The people that do not want to run Windows already install Linux and they have enough choice that it does not matter.
The thing that is important for Windows is pre-install. As long as Linux does not get pre-installed, it will not be a threat. People already run Windows, Mac, Android and whatever you give them. So putting Linux on their website does not matter. They copuld give a USB key with Linux with every PC that sells Windows and there would not be an issue with competition.
Again: people who want Linux already have made thatb choice. The majority of people do not care. They run what is given to them preinstalled.
If it is your emplyers PC, they have no say and if it is a homne PC, they have no reason to use Linux instead of Windows (unless they already run Linux)
And how do we know all this? Look at what the people buy as phones and as portables and tablets. Just stand there and listen to people buying it.
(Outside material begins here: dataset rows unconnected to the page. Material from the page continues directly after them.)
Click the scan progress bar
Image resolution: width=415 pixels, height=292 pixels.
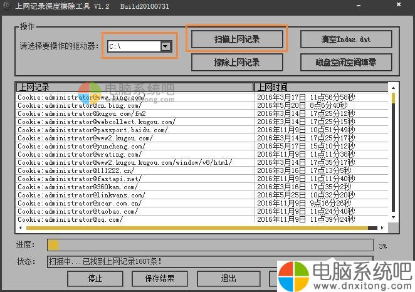tap(211, 245)
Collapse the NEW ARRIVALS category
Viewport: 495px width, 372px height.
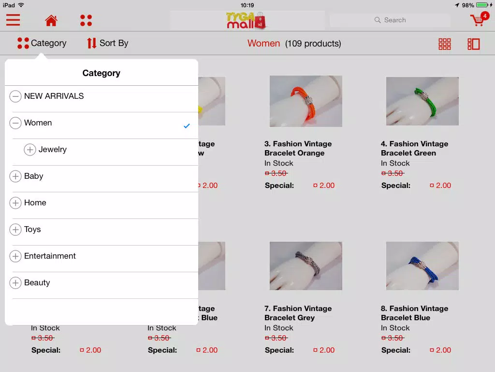tap(15, 96)
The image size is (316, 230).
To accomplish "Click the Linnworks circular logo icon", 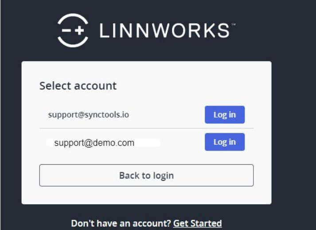I will (73, 30).

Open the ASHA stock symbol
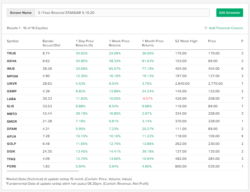(x=11, y=61)
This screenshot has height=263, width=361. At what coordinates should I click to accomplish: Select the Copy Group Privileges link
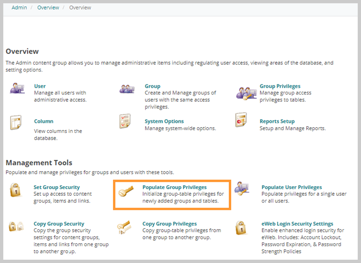(169, 224)
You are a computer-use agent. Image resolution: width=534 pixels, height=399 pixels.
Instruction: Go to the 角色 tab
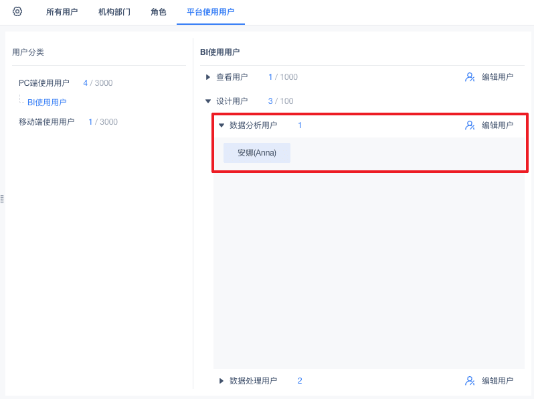point(159,12)
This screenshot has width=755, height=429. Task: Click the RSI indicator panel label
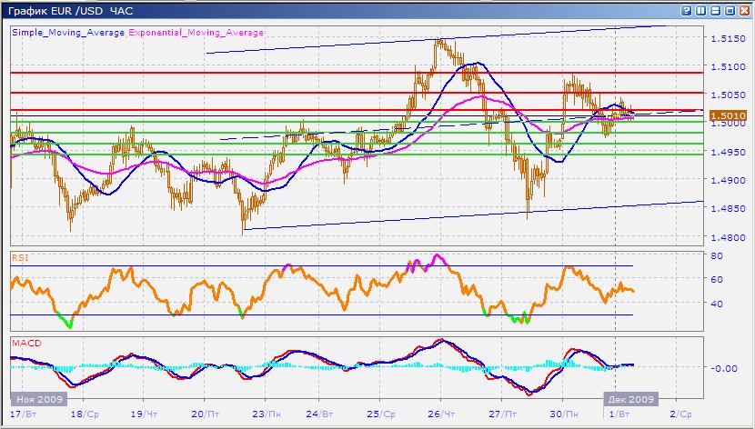pos(18,258)

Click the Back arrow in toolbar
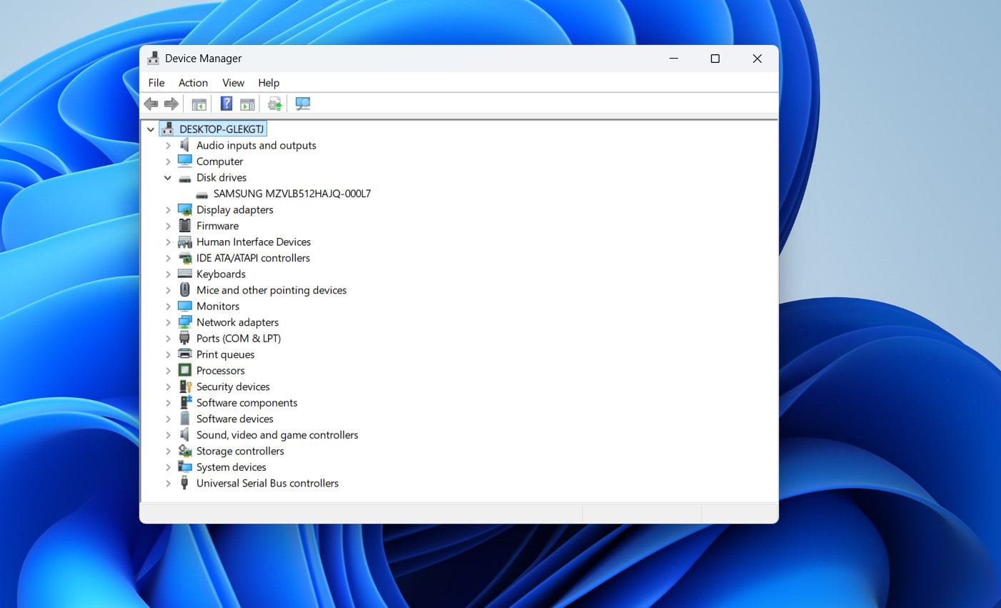point(151,104)
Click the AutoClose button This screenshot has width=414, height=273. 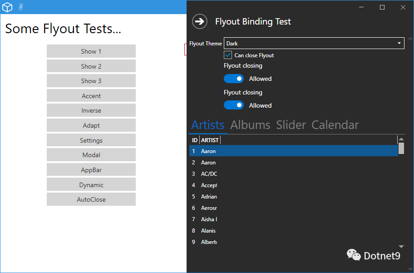pos(91,199)
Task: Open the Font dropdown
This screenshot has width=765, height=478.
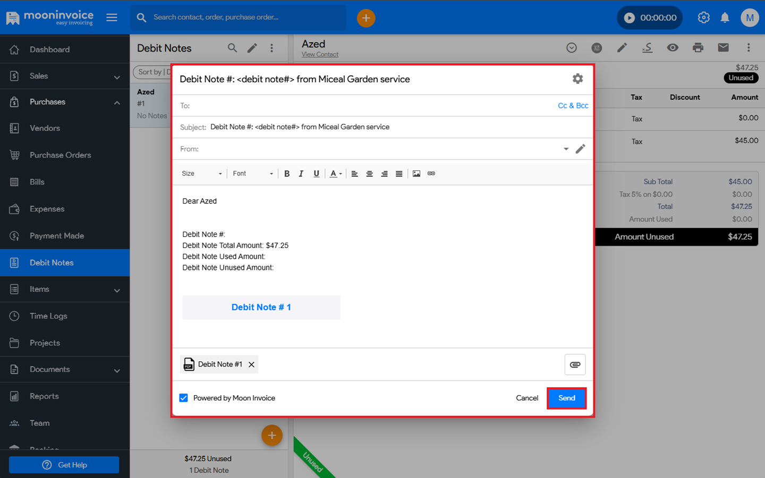Action: tap(253, 174)
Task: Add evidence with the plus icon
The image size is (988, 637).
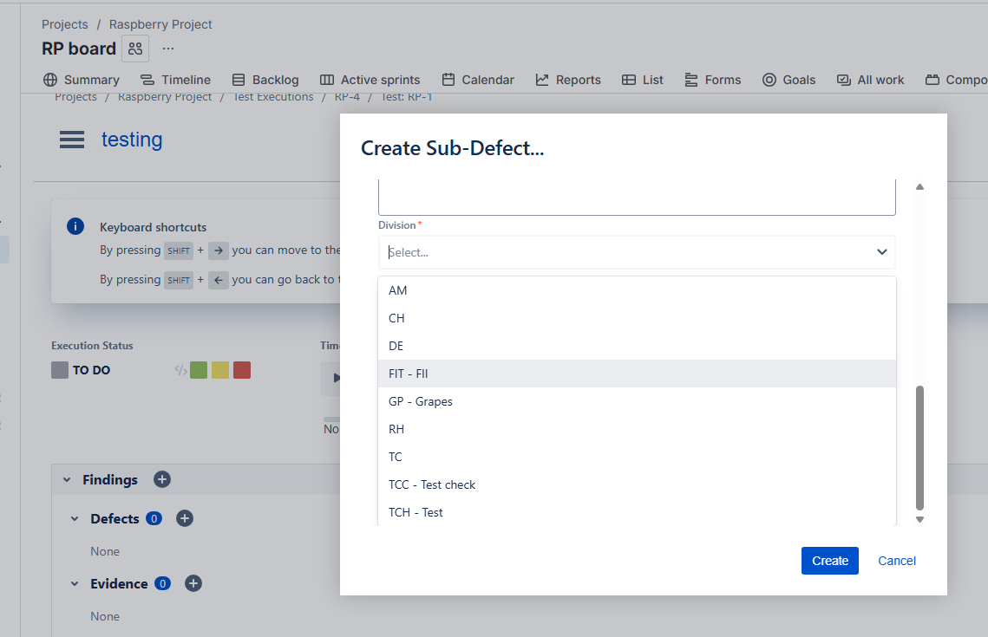Action: 193,583
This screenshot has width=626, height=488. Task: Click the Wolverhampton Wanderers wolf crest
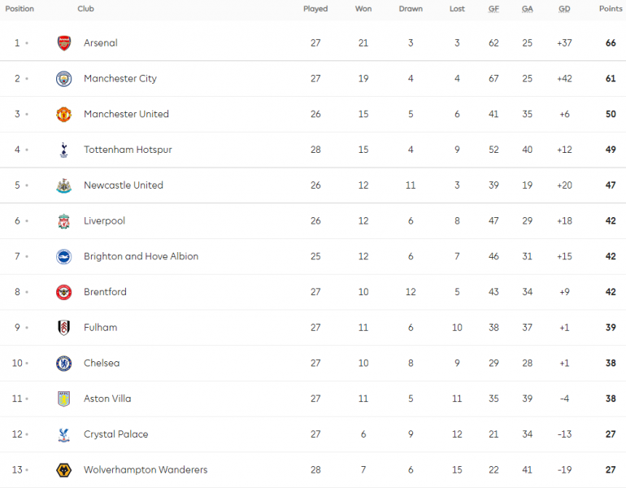pyautogui.click(x=64, y=469)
They buy where the salesperson gets the highest commission (does not even mean the most expensive machine) during that day.
Don't fight for your country, if your country does not fight for you.
Embrace Windows, expand it, then extinguish it. ...
Maybe I was only dreaming
Making Linux distros available is all about Azure. MS wants people to use their cloud platform, and they have acknowledged that there are more than Windows Servers on the internet.
If you look at all of their current marketing materials, they are taking the Big Tent approach to IaaS.
Linux is way too fucking big and popular to be squashed.
Nothing is too big or popular to be relatively quickly replaced by a superior successor. However, to do this you need something new which out performs the software it replaces. Just look at how quickly Blackberry crashed and burned under the onslaught from iPhone and Andriod.
;-). Given that each OS clearly outperforms the other in very different areas it makes a huge amount of sense for MS to embrace Linux. All fighting Linux has done is drive users to MacOS which is unix-based and works well with Linux. Embracing Linux is the best way to get developers, scientists etc to move to Windows by providing them the same desktop+unix environment MacOS provides. The recent string of minor and dud innovations from Apple plus their high and rising prices for no-longer cutting edge hardware also helps but that's not something MS can control!
This is why Linux has nothing to fear from Microsoft. MS have tried and failed to get Windows into the mobile device market because the OS is too big, clunky and resource intensive to run well on a small device. Similarly, their inroads on the server market have similarly had very limited success for the same reasons: Windows is a desktop OS and does not cope well with other uses.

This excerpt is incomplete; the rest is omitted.